# Dataset entries

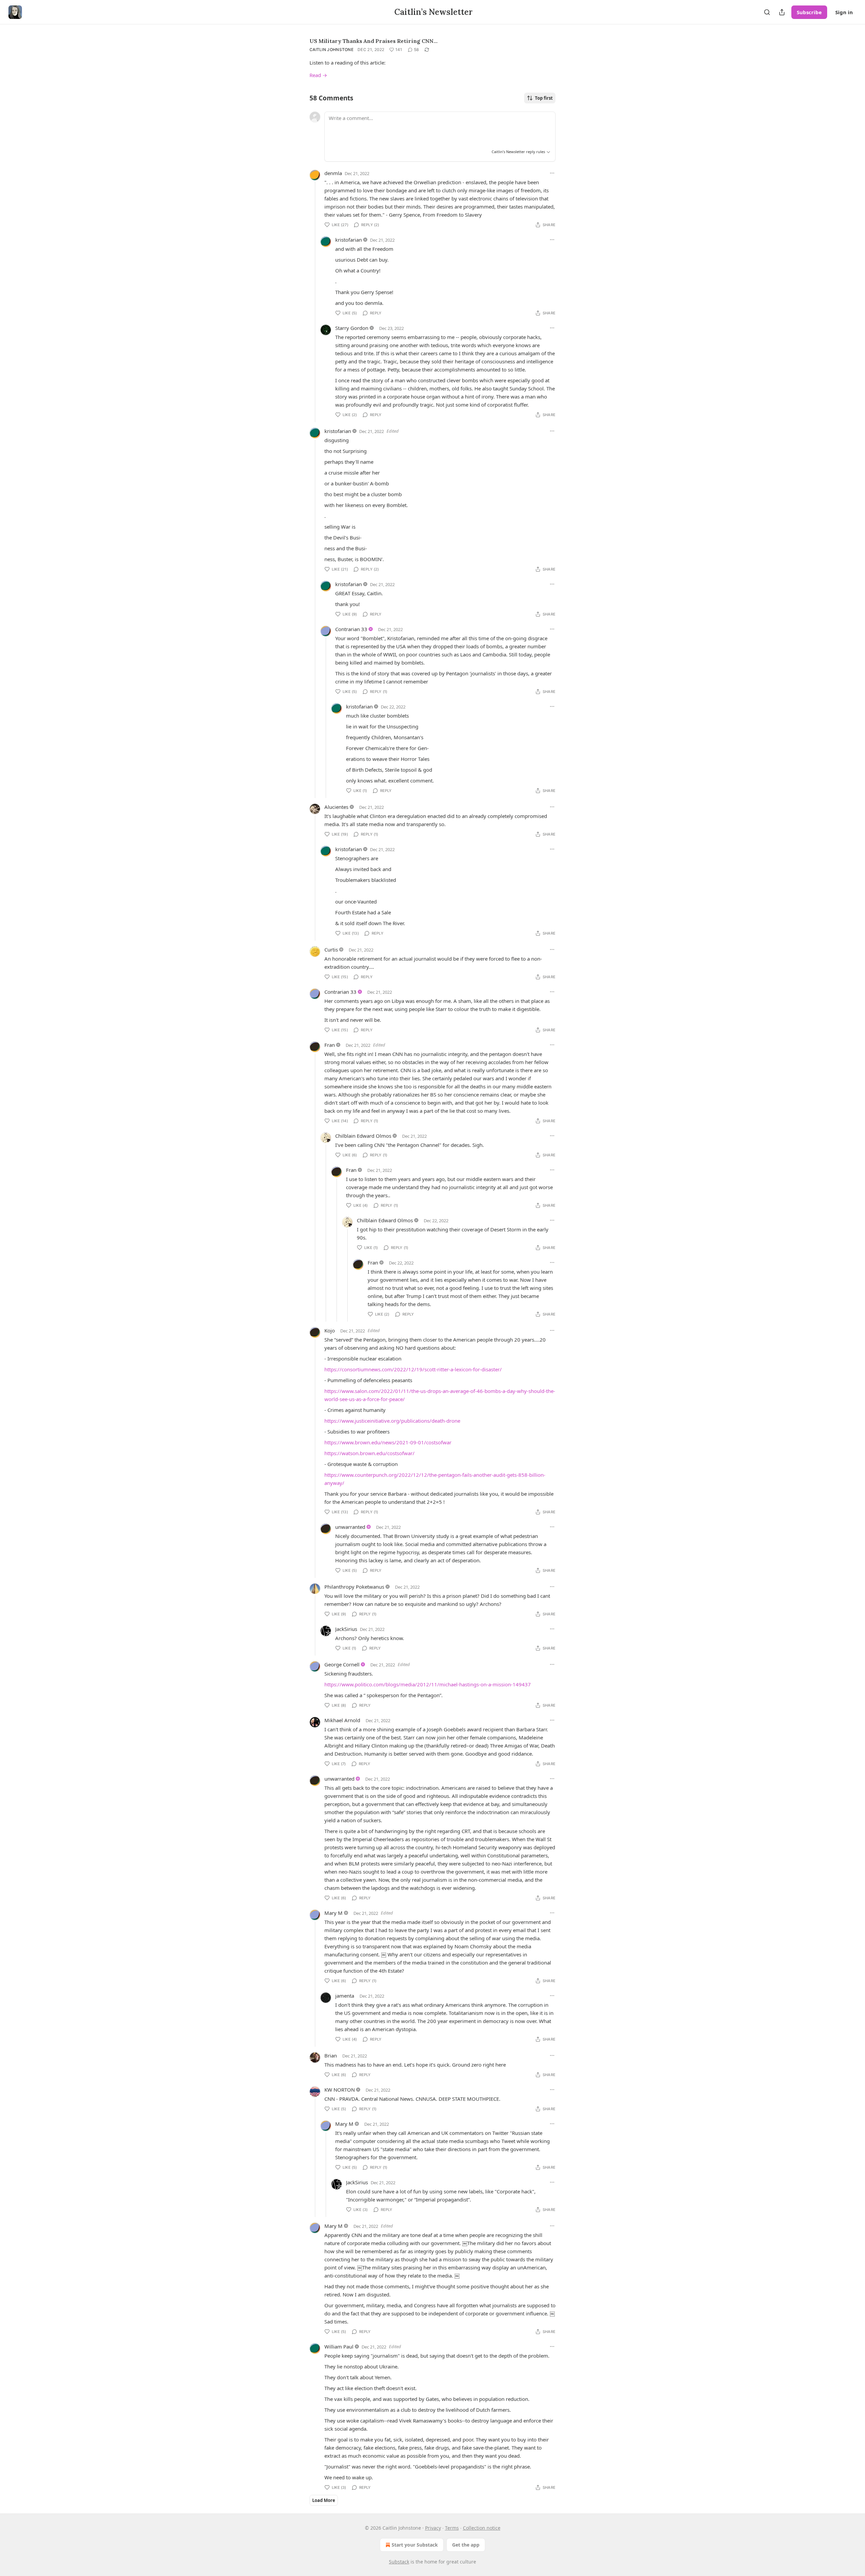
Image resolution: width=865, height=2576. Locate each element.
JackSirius (346, 1629)
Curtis (331, 949)
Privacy (433, 2528)
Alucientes (336, 806)
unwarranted (350, 1526)
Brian (330, 2055)
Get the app (465, 2545)
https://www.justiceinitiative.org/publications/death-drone (392, 1420)
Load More (323, 2500)
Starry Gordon (351, 327)
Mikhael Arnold (342, 1720)
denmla (333, 173)
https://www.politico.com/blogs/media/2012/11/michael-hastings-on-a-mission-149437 (427, 1684)
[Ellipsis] (552, 173)
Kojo (329, 1330)
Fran (329, 1044)
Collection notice (481, 2528)
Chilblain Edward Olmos (363, 1135)
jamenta (344, 1995)
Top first (544, 98)
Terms (452, 2528)
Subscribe (809, 12)
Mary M (333, 1912)
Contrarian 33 (351, 629)
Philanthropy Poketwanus (354, 1586)
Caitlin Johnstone (331, 49)
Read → (318, 75)
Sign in (844, 12)
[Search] (767, 12)
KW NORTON (339, 2089)
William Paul (338, 2346)
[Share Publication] (782, 12)
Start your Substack (415, 2545)
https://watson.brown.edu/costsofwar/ (369, 1453)
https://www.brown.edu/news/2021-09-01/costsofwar (387, 1442)
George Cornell (342, 1664)
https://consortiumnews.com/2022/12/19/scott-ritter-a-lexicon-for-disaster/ (413, 1369)
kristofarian (348, 239)
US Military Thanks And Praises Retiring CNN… (374, 41)
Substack (399, 2561)
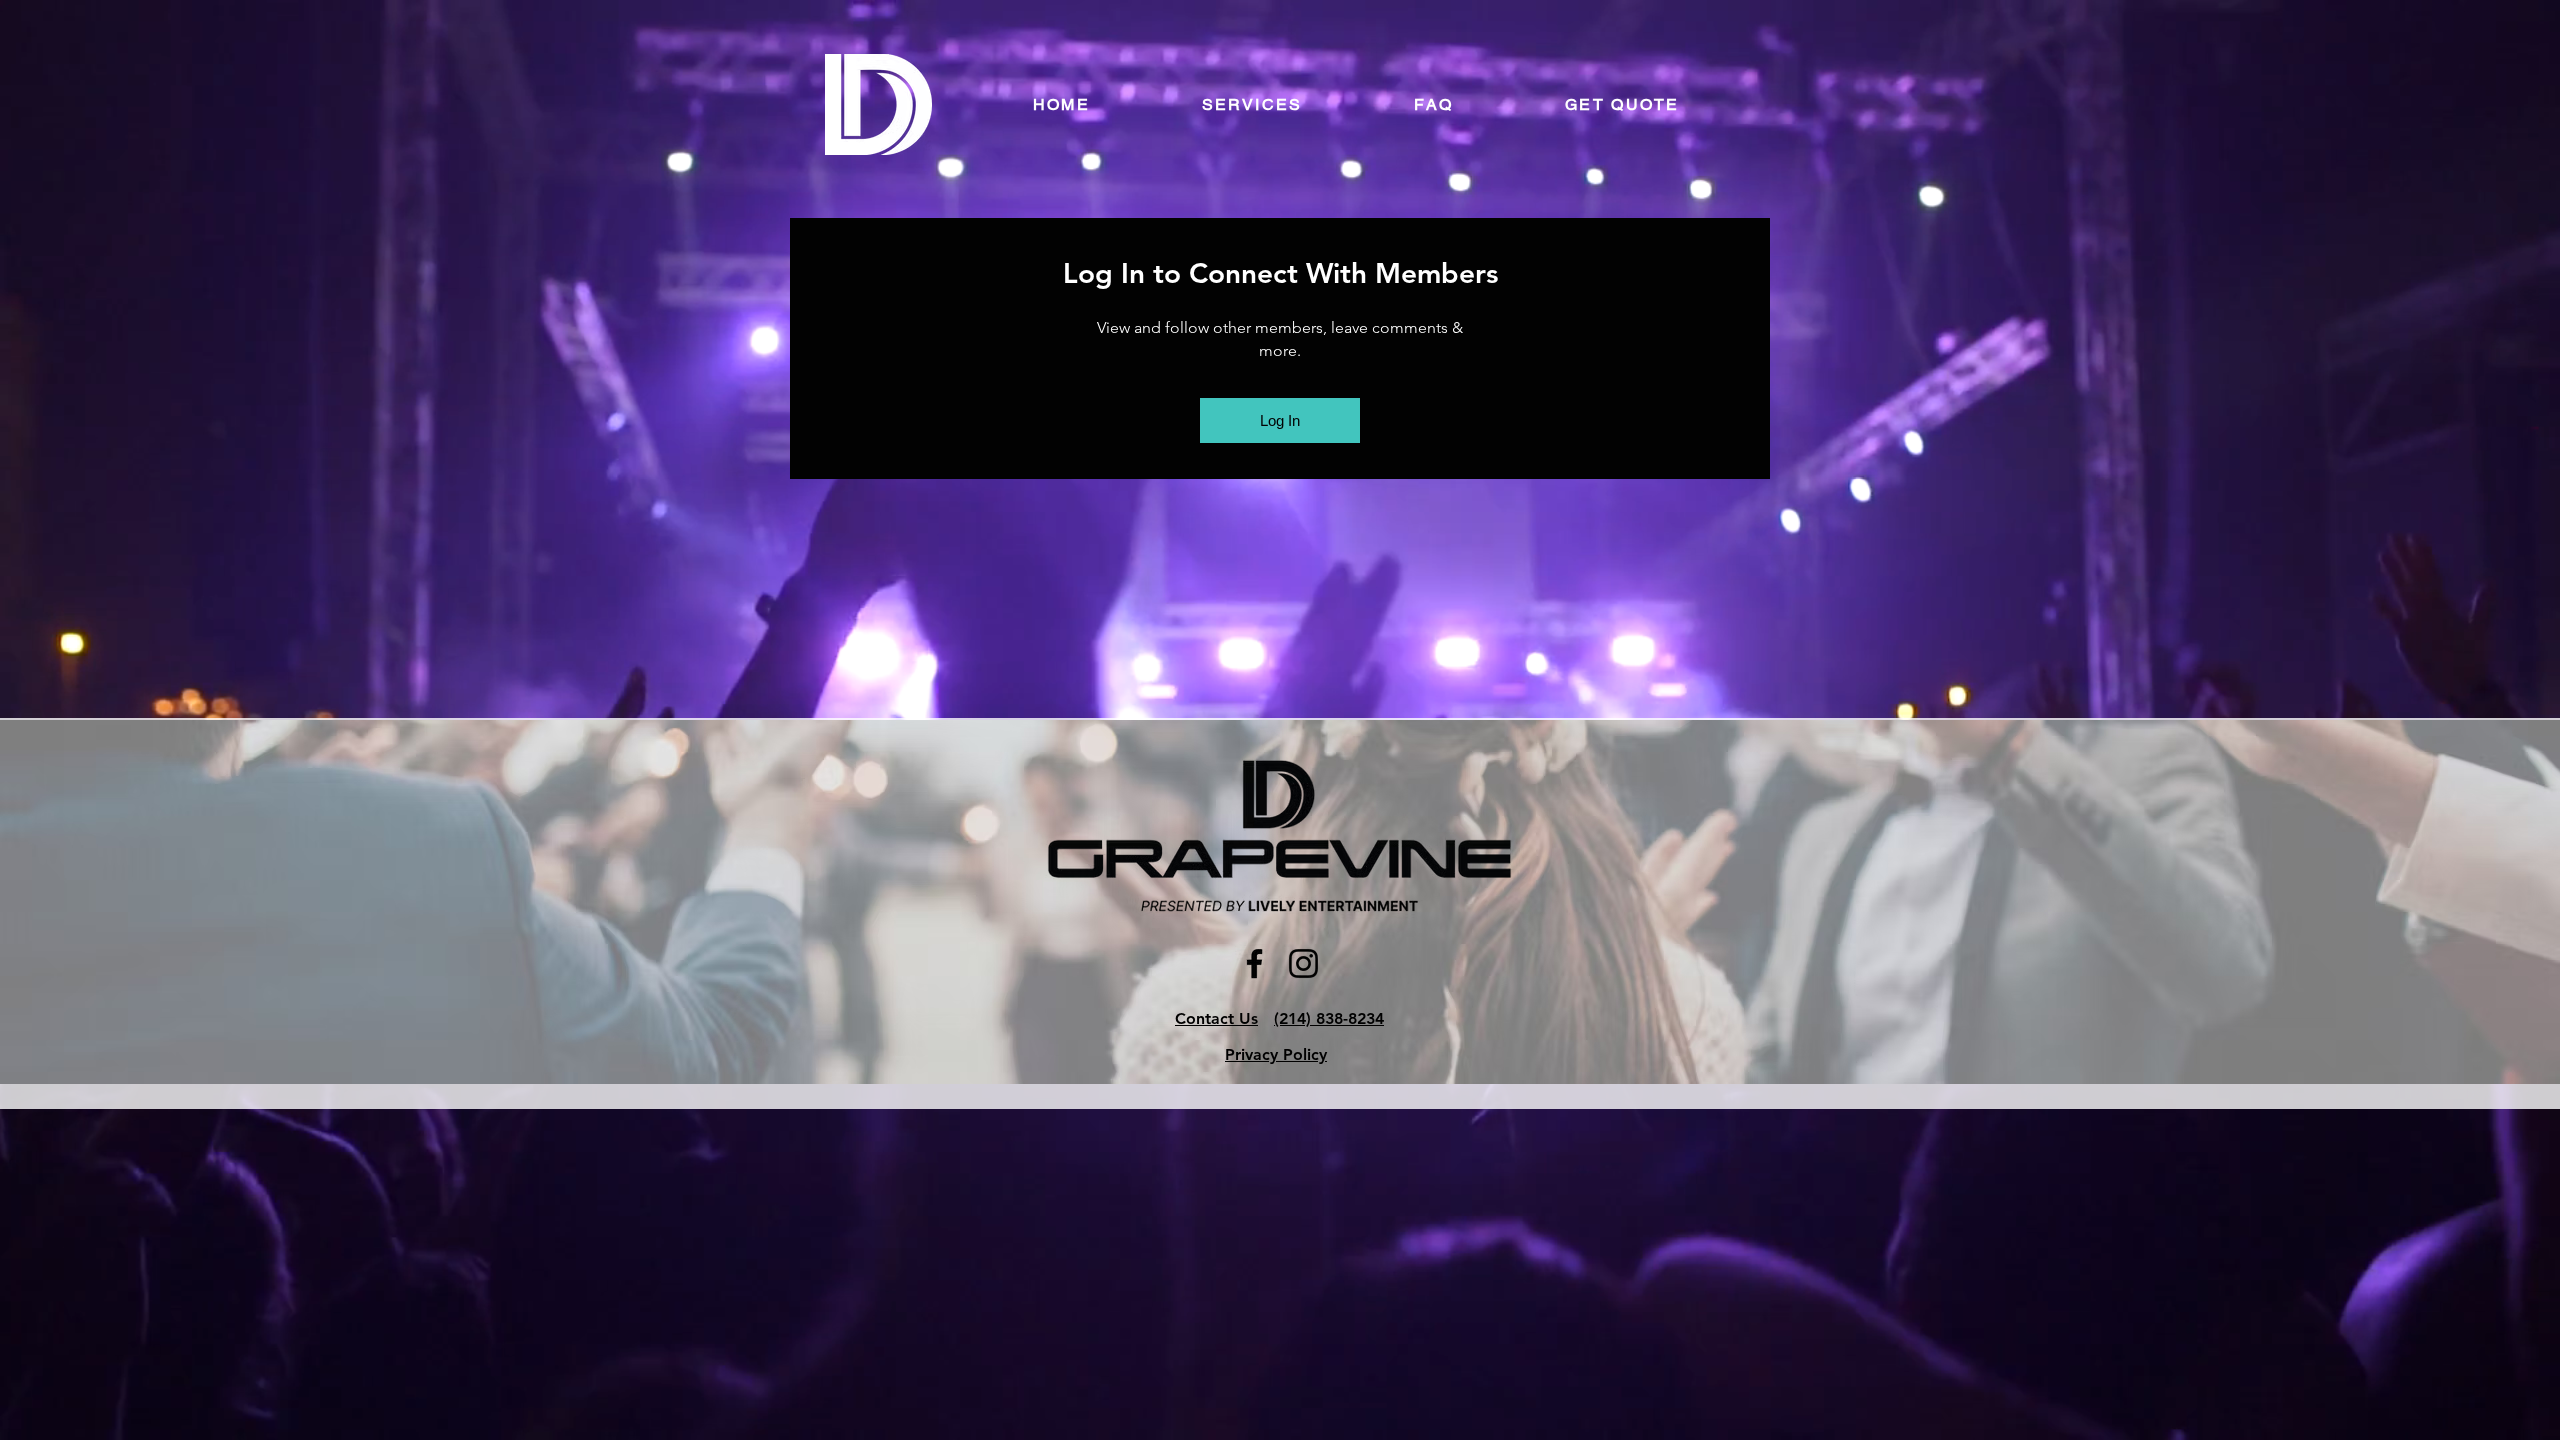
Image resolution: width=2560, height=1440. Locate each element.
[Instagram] (1303, 963)
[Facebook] (1254, 963)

# Problem details
Wherever a line in the entries above holds "height", copy that line.

# Solution
Image resolution: width=865, height=2576. Locate each element.
Image resolution: width=2560, height=1440. Locate each element.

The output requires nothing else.